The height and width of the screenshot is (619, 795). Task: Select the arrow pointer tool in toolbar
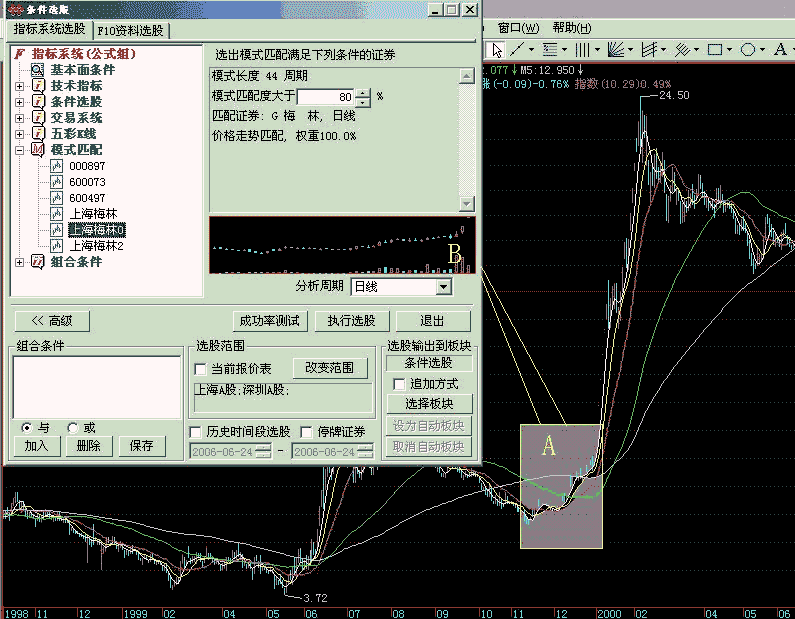pyautogui.click(x=496, y=49)
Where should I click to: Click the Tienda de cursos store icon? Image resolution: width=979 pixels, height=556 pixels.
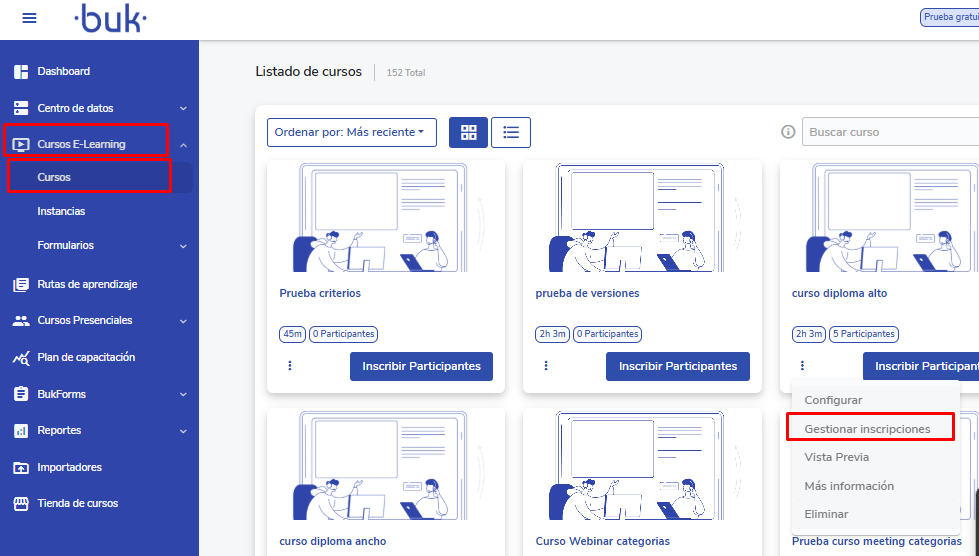pyautogui.click(x=21, y=504)
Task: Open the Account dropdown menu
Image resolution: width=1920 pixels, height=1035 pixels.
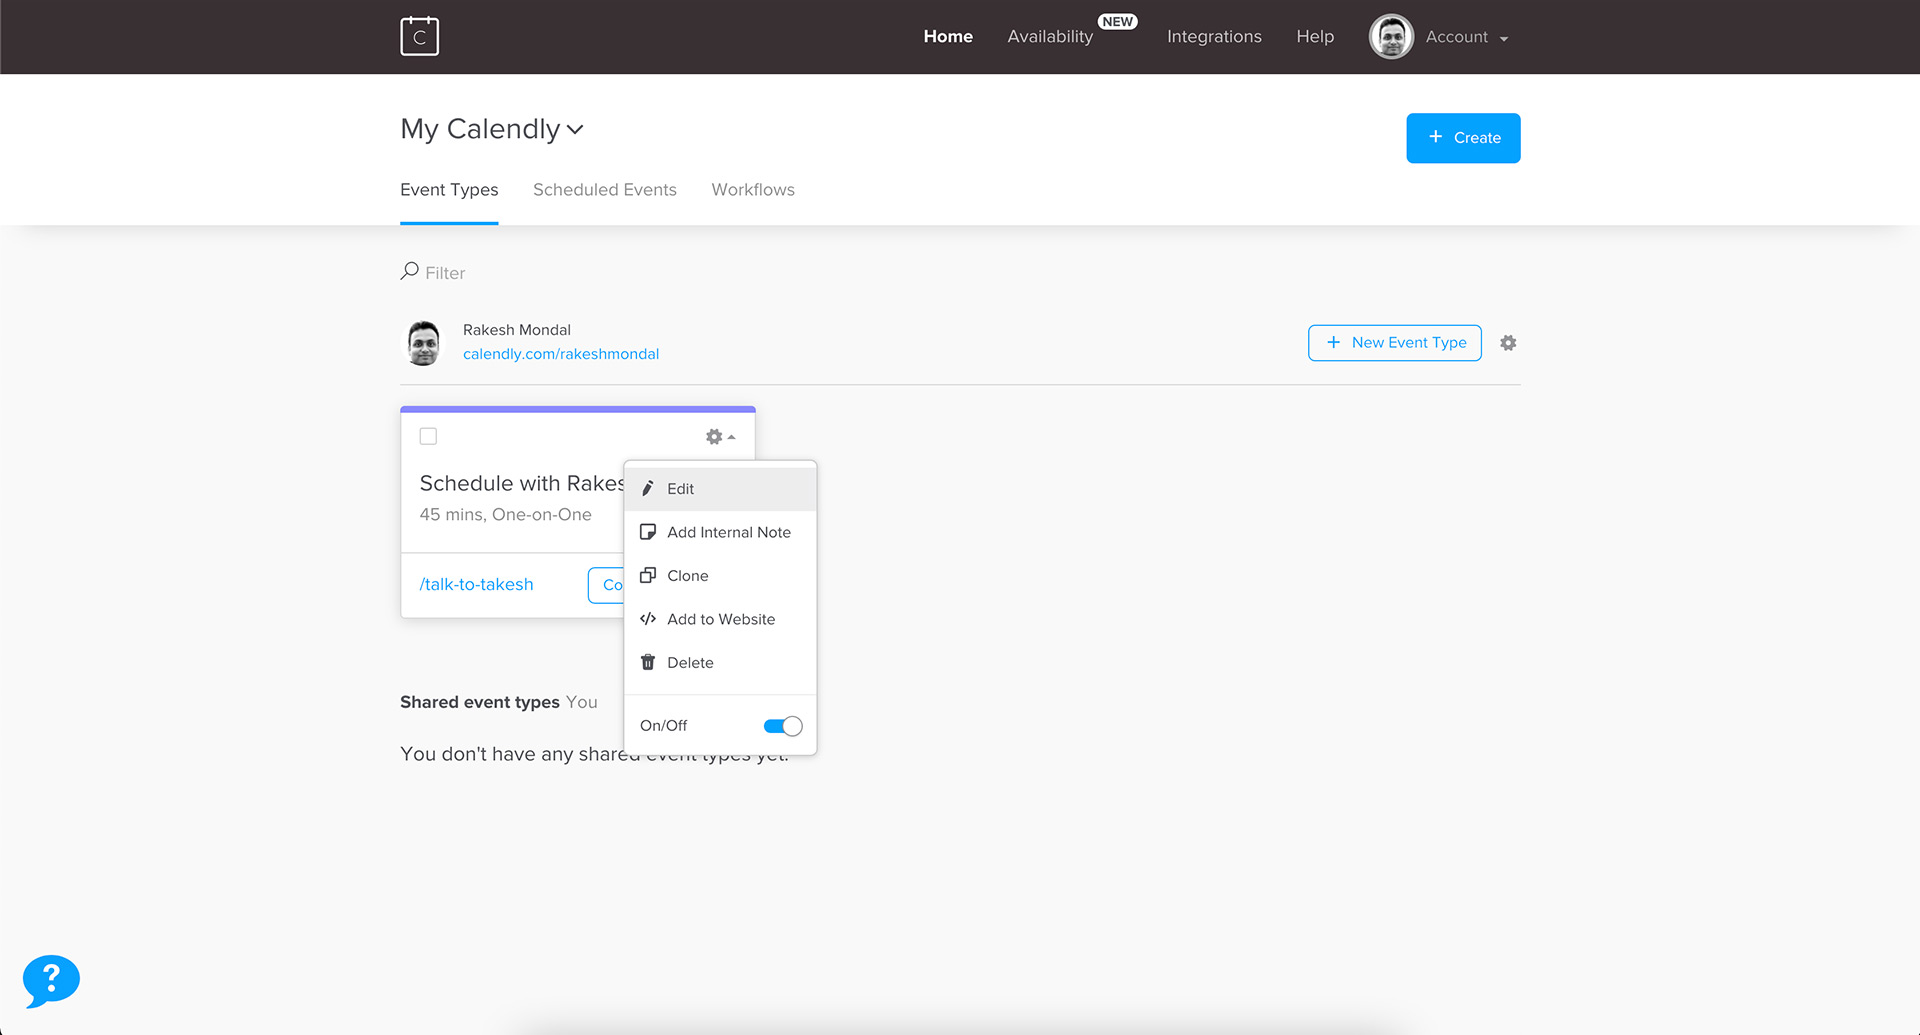Action: tap(1465, 37)
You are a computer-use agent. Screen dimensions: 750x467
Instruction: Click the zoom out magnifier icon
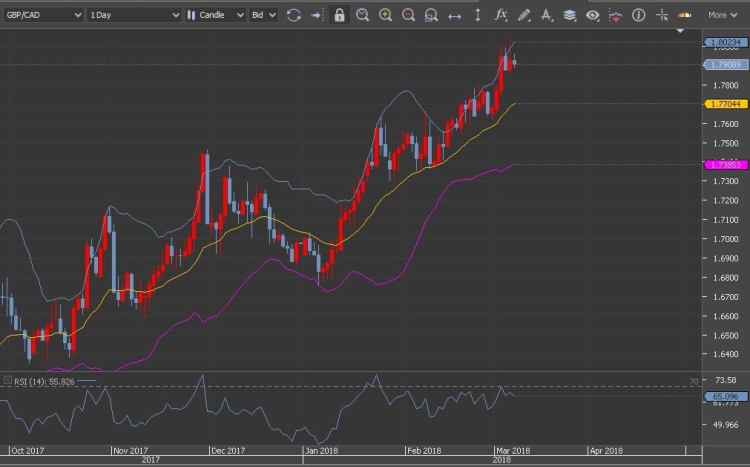[x=408, y=15]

----

Short task: Please change "Image resolution" to "Screen size" everywhere it occurs in the entries above and give all the entries again, otherwise unchanged. Leave the pictures out.

Final result:
The height and width of the screenshot is (619, 795). Task: Select the arrow pointer tool in toolbar
pyautogui.click(x=496, y=49)
Where should I click to: Click the Tienda de cursos store icon? Screen size: width=979 pixels, height=556 pixels.
pyautogui.click(x=21, y=504)
Task: Open the Account dropdown menu
Screen size: width=1920 pixels, height=1035 pixels.
Action: tap(1465, 37)
You are a computer-use agent. Screen dimensions: 750x467
Instruction: Click the zoom out magnifier icon
[x=408, y=15]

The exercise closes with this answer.